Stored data
################

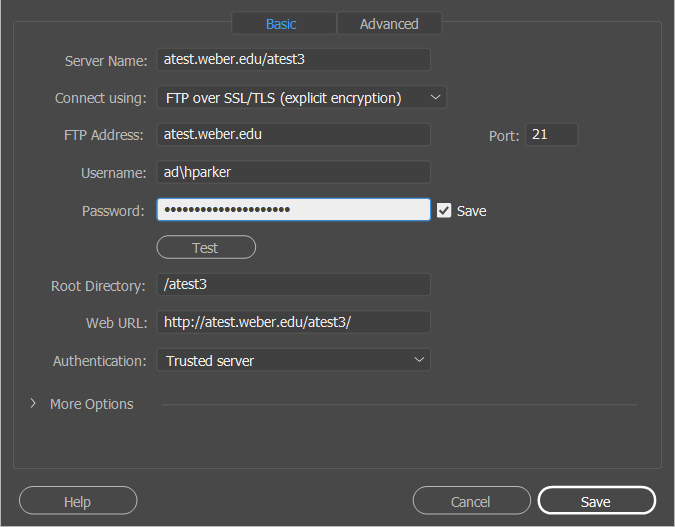Open the Advanced tab
Screen dimensions: 675x527
tap(389, 23)
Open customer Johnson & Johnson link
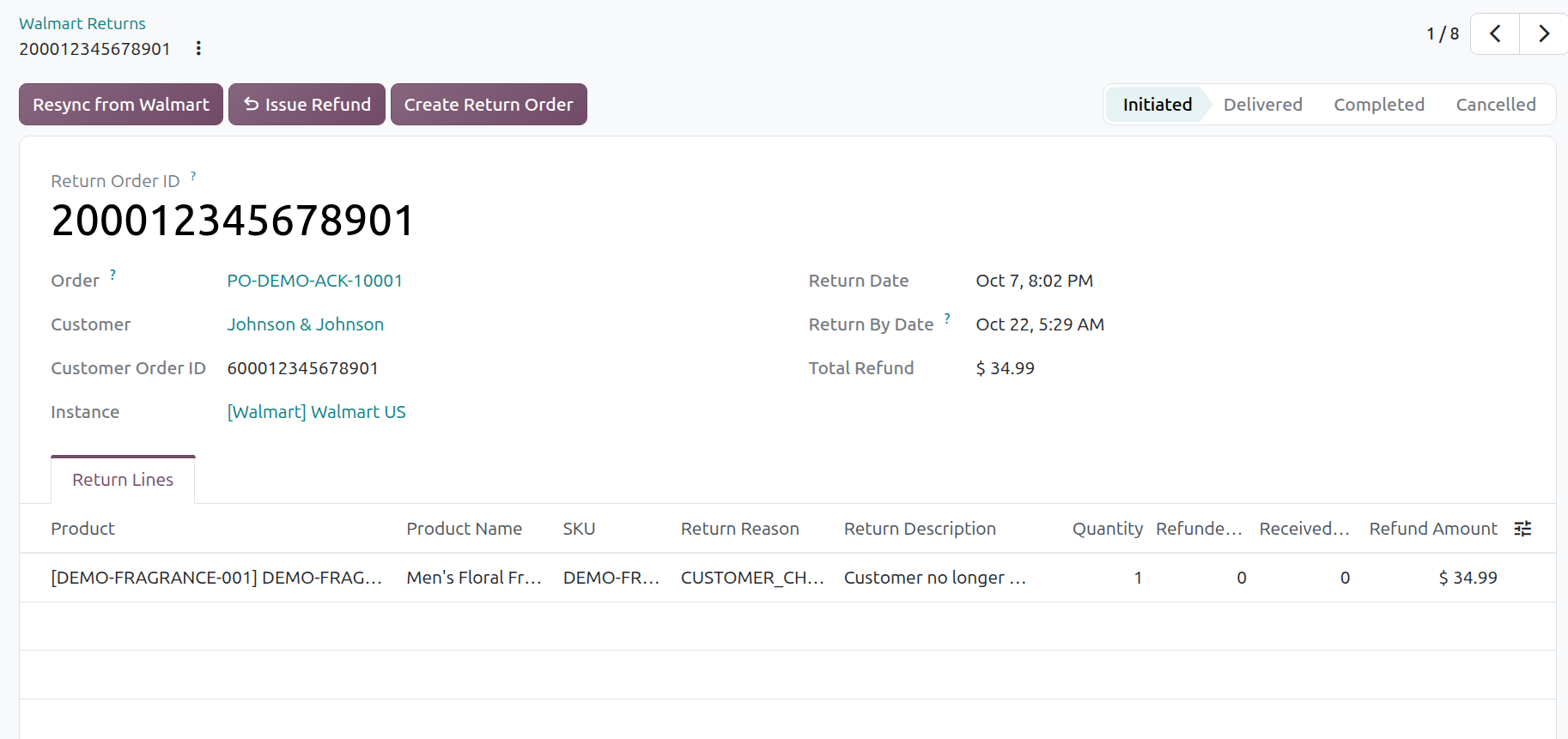1568x739 pixels. pos(305,324)
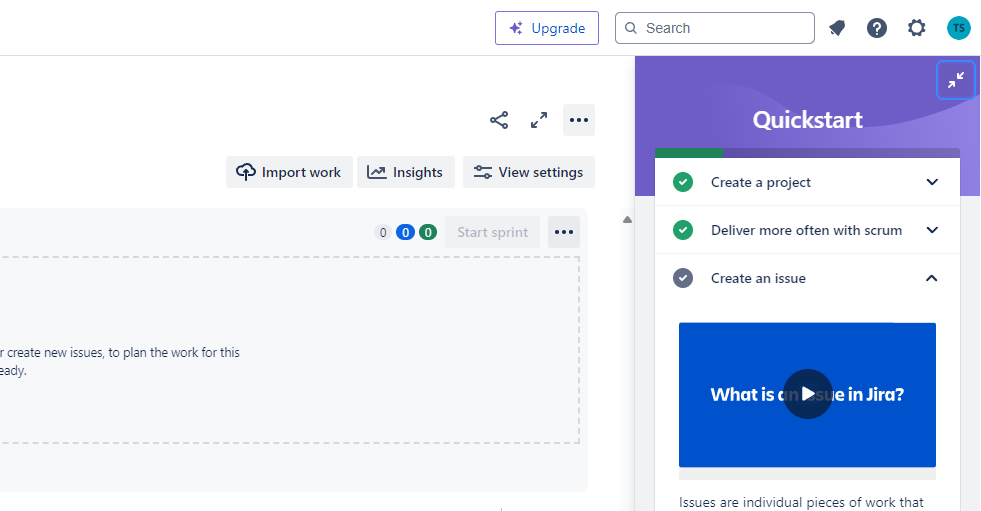Collapse the Create an issue step

(932, 278)
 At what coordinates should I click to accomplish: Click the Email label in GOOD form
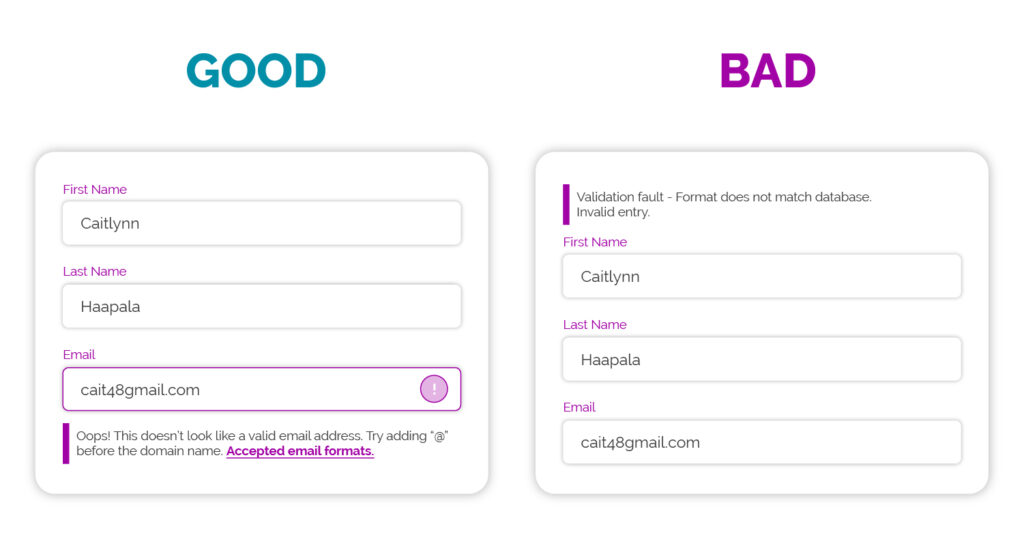(x=79, y=354)
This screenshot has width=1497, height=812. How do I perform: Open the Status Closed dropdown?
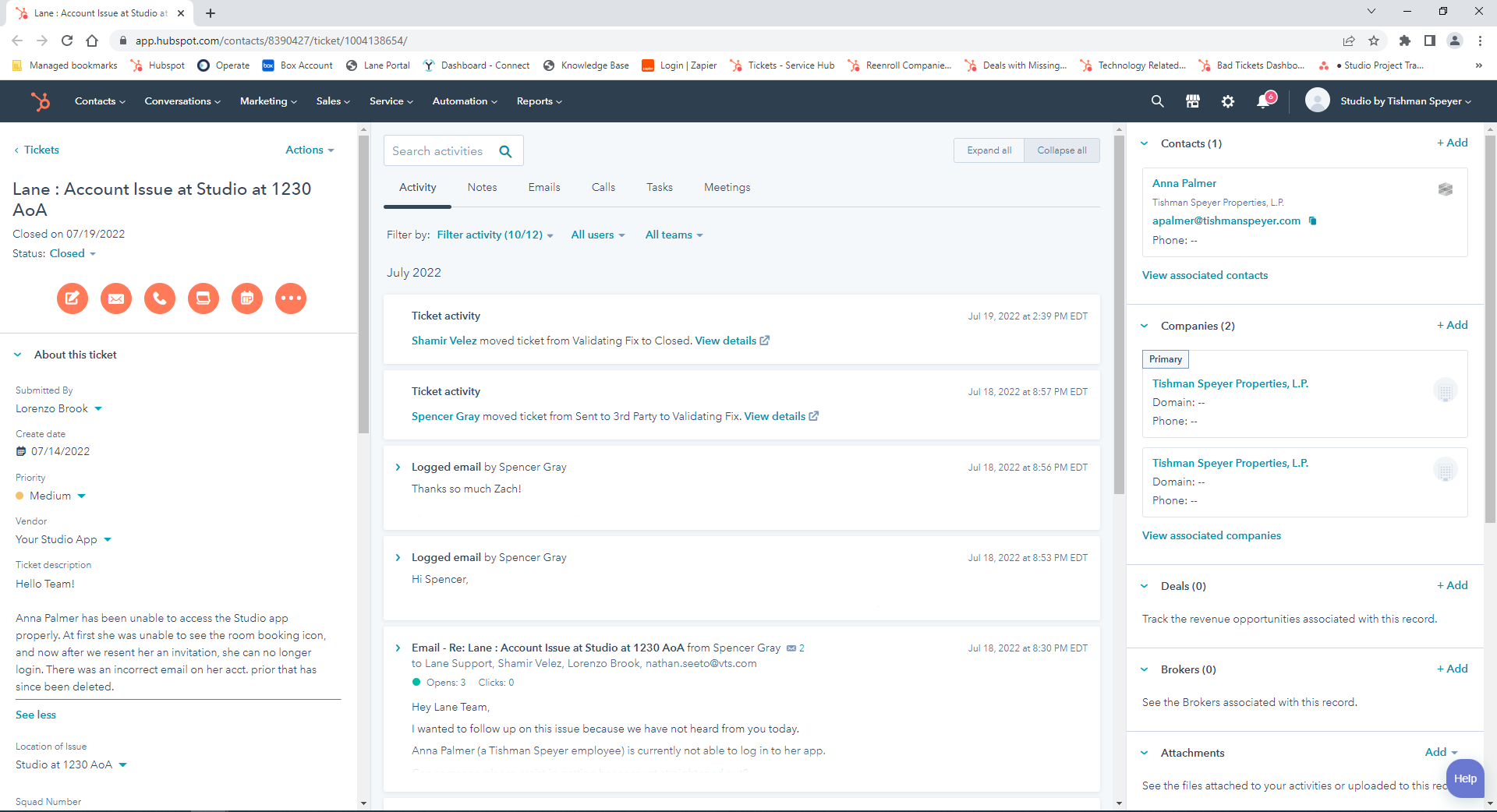click(73, 254)
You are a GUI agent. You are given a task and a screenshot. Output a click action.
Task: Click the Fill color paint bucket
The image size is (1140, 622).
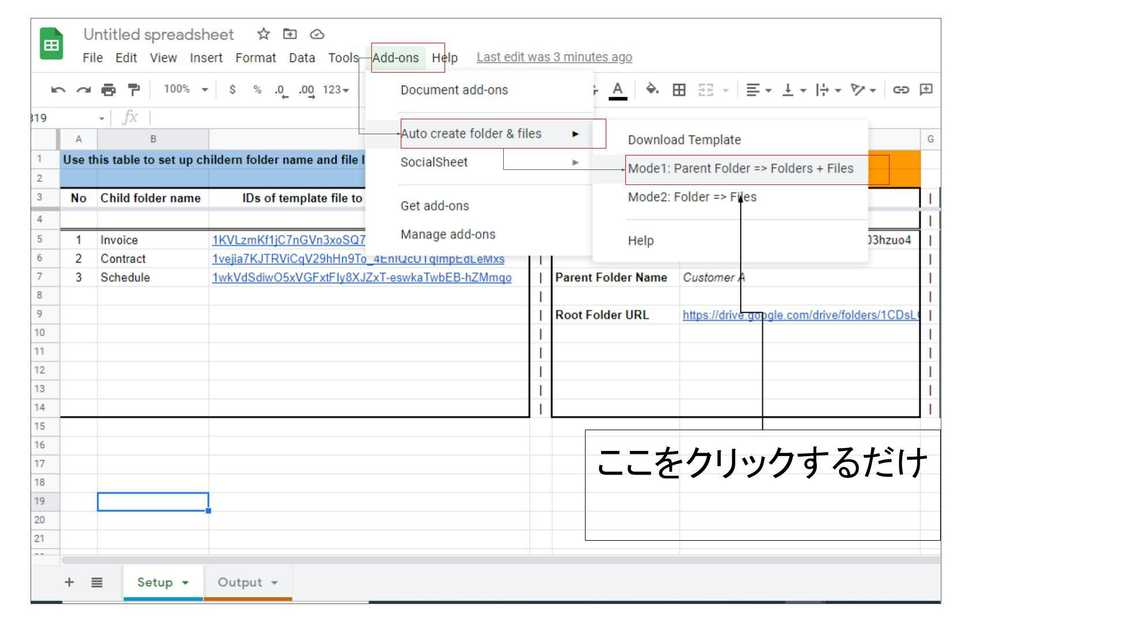[652, 90]
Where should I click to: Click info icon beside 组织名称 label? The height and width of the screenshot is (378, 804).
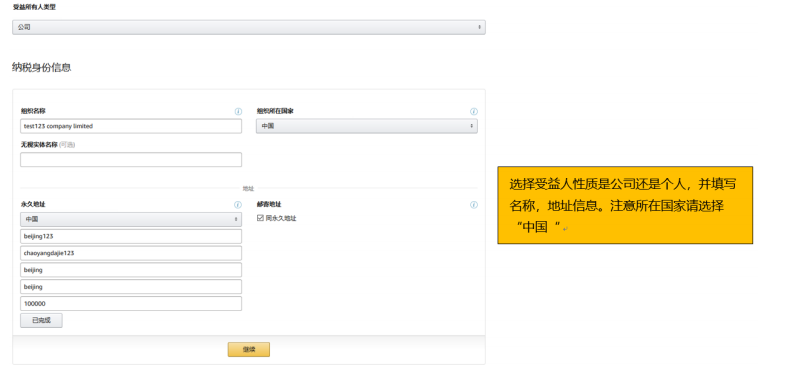(238, 111)
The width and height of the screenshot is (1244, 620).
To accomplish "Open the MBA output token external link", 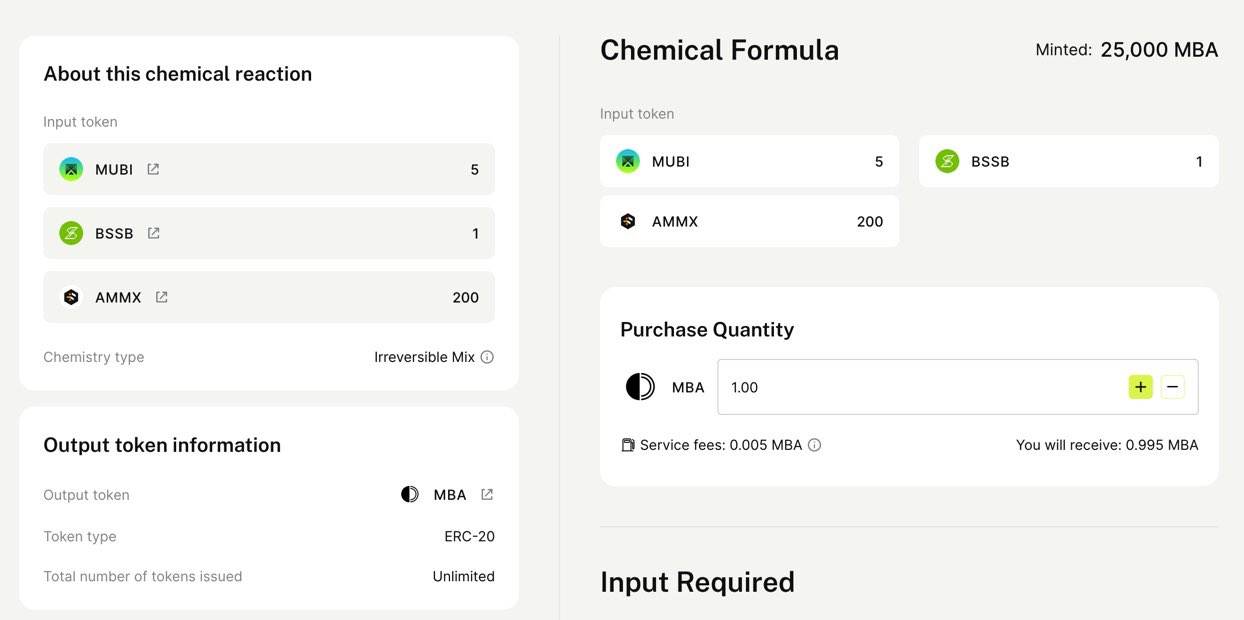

################

### [Prompt]
The lines from the one with "This screenshot has" to the end of the data above should be retyped exactly, both ends included, and pictures are to be left out.

### [Output for this exercise]
This screenshot has width=1497, height=812. How do I perform: Open the Status Closed dropdown?
click(73, 254)
You are a GUI agent. You are given a task and a screenshot. Output a click action.
Task: Click the Fill color paint bucket
The image size is (1140, 622).
[652, 90]
Where should I click to: Click info icon beside 组织名称 label? The height and width of the screenshot is (378, 804).
(238, 111)
The width and height of the screenshot is (1244, 620).
To accomplish "Open the MBA output token external link", 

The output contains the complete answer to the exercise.